**DIRECTIONS**
For this exercise, retype the lines from the one that holds "Where should I" through the one that holds "Viewport: 1385px width, 651px height." in the records below, both included, exactly and without pictures.

== THE DATA

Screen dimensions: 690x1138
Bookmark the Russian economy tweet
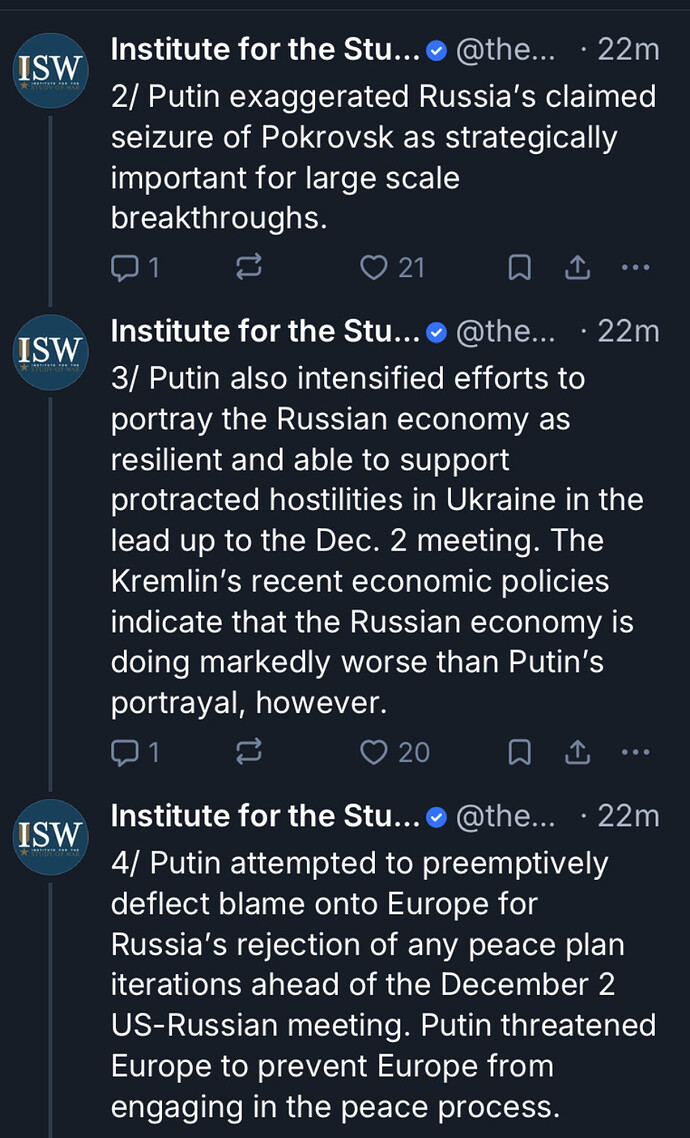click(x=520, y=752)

====
== THE DATA

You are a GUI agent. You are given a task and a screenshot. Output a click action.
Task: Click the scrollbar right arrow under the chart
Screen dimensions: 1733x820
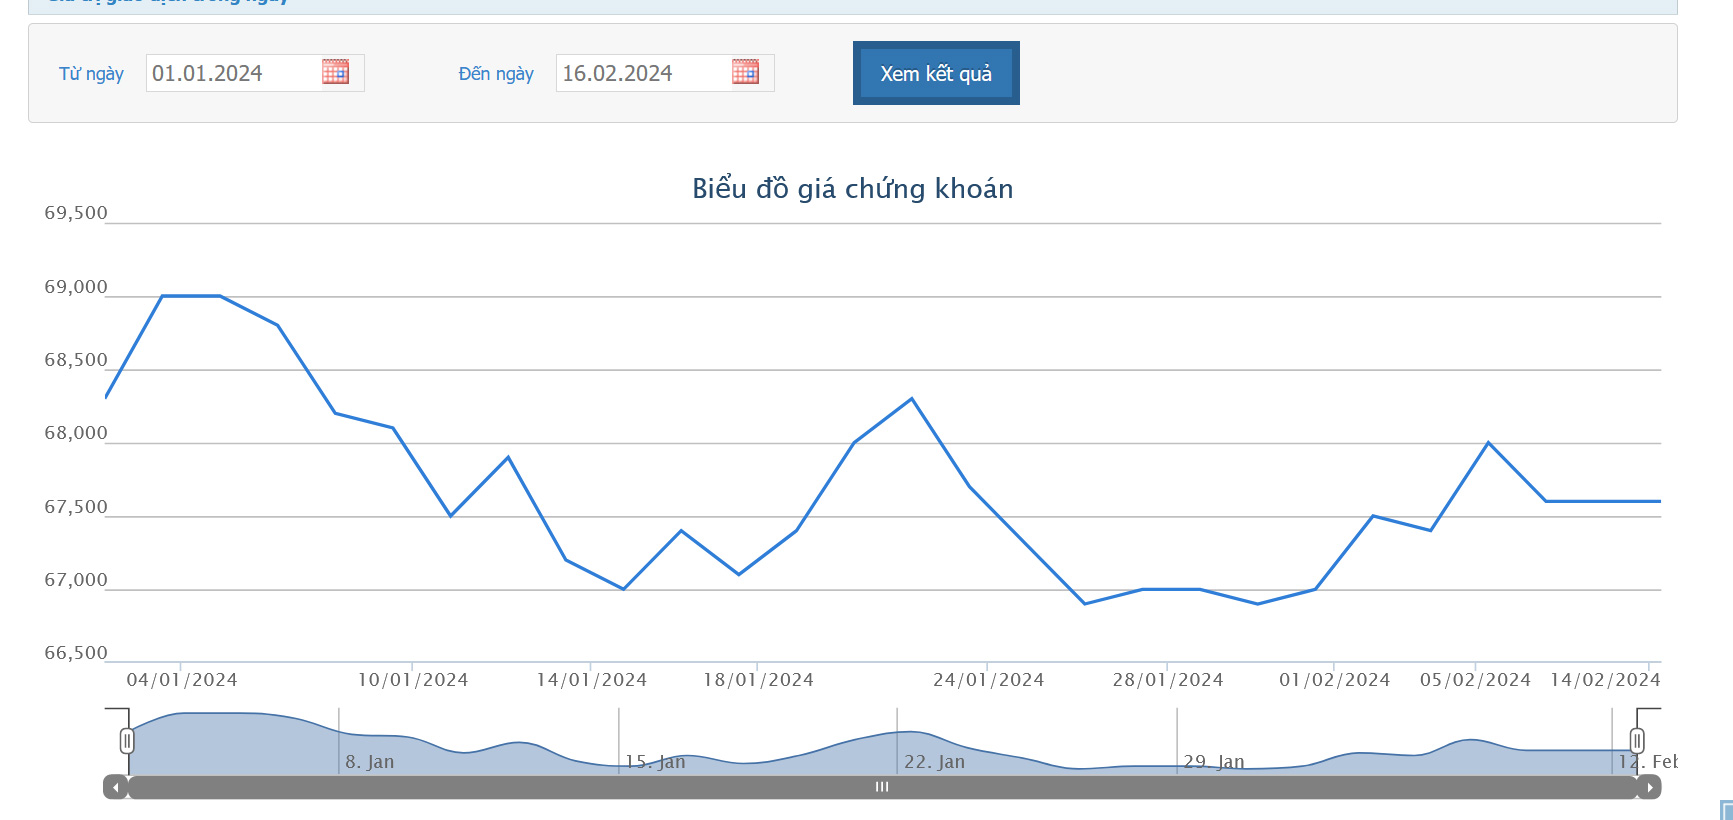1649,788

====
== THE DATA

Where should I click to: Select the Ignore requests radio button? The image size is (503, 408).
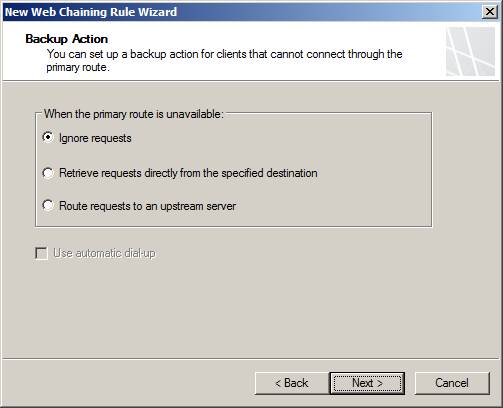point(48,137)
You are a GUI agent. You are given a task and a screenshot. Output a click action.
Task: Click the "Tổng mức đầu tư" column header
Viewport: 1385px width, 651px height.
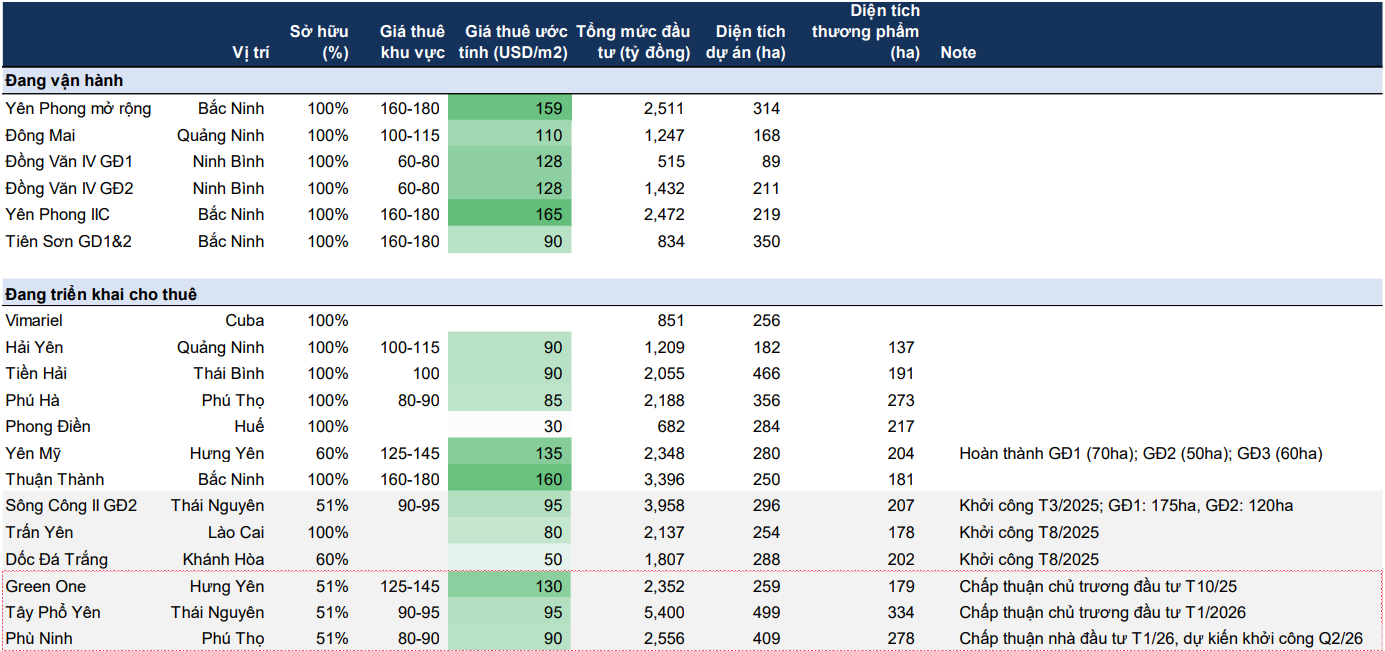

====

**RESPONSE TO THIS EXERCISE**
Where should I click to: Select the Ignore requests radio button? The image size is (503, 408).
point(48,137)
You are a GUI agent. You are given a task and a screenshot. Output a click action.
Task: Click the "Tổng mức đầu tư" column header
Viewport: 1385px width, 651px height.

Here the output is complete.